Carl E. Hazlewood



I’ve been following Carl E. Hazlewood‘s ephemeral cut paper and textile constructions on his facebook page since sometime in 2012 and wrote a short post about his work in May of 2012, On Longing and Objects.
an excerpt from On Longing, Susan Stewart p. 14
“The Sadness Without an Object- The functions that the everyday and its concomitant languages, inhabitants, and temporalities serve are at least two. First, they quantitatively provide for history; second, they qualitatively provide for authenticity. The temporality of everyday life is marked by an irony which is its own creation, for this temporality is held to be ongoing and nonreversible and, at the same time, characterized by repetition and predictability. The pages falling off the calendar, the notches marked in a tree that no longer stands- these are the signs of the everyday, the effort to articulate difference through counting. Yet it is precisely this counting that reduces difference to similarities, that is designed to be “lost track of.” Such “counting,” such signifying, is drowned out by the silence of the ordinary.”
This is the best of Facebook, where you go to see things you wouldn’t otherwise.
I’ve included Hazlewood’s work, Untitled (Black & White Between Here and There) made of softly worn carpet remnants, gold thread, assortment of checkered tiles and push pins, in my artist as curator project at Vertigo Art Space in Denver, Colorado. This piece (not included in the images above- you’ll have to come to the gallery to check it out yourself) eloquently reflects and crosses multiple aesthetic categories from reductive minimalism, the performative and goes back and forth between both hard and soft everyday materials. Similar to most of the artists I’ve curated into this exhibition; Hazlewood is an interdisciplinary artist whose process and resultant work reflects a constant scrabble to root itself on unstable ground.
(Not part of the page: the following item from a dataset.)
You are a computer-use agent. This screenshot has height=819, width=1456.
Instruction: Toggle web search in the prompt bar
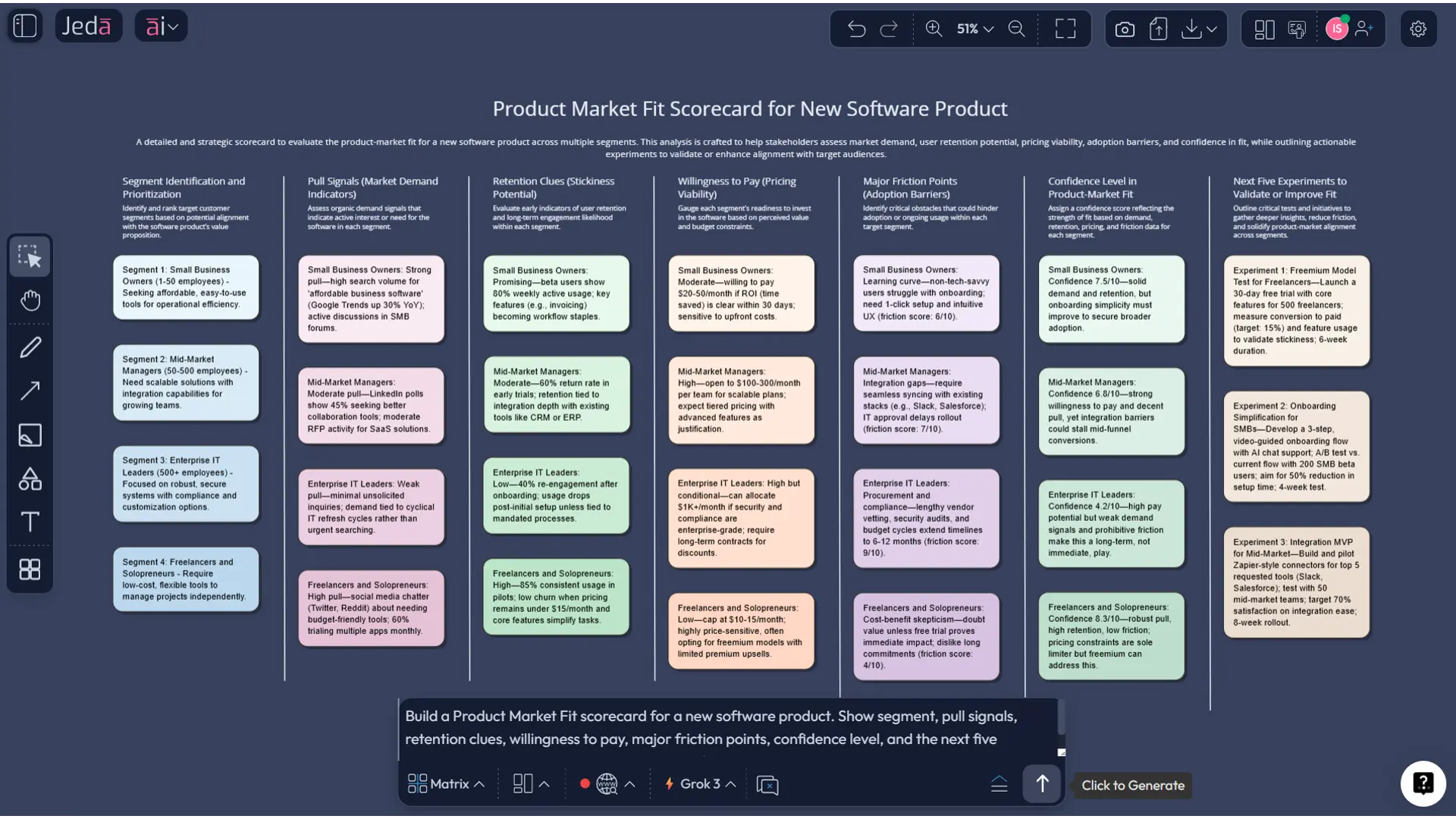coord(605,784)
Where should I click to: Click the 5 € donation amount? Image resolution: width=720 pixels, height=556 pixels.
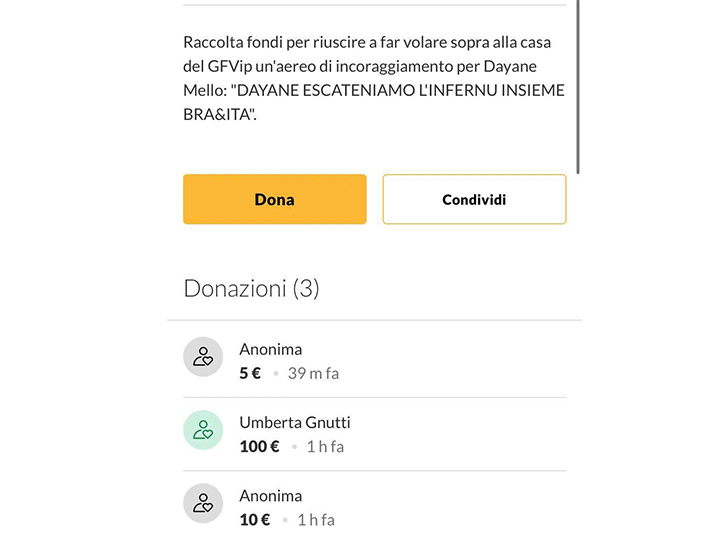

“For a culturally complex ‘black’ person from the Caribbean there were, inevitably, demanding questions concerning painting’s relevance. As a curator and someone interested in theoretical aspects of art, it seemed necessary to take all these polemical ideas into consideration. But working now, in photography and multimedia installations, interest lies in paring down complexities to essential practical ideas; particularly those basic ones that concern the visual and establishing an assertive abstract image. New constructions are made mostly of paper, twine, canvas, and other material attached directly to the wall. Unframed, the bounding edges are unrestricted, left free to respond to the visual ‘pressures’ of what happens within the piece.” –Carl E. Hazlewood
I give a very special thanks Hazlewood for allowing me to include this piece in the group exhibition, be a cloud not a grid1 .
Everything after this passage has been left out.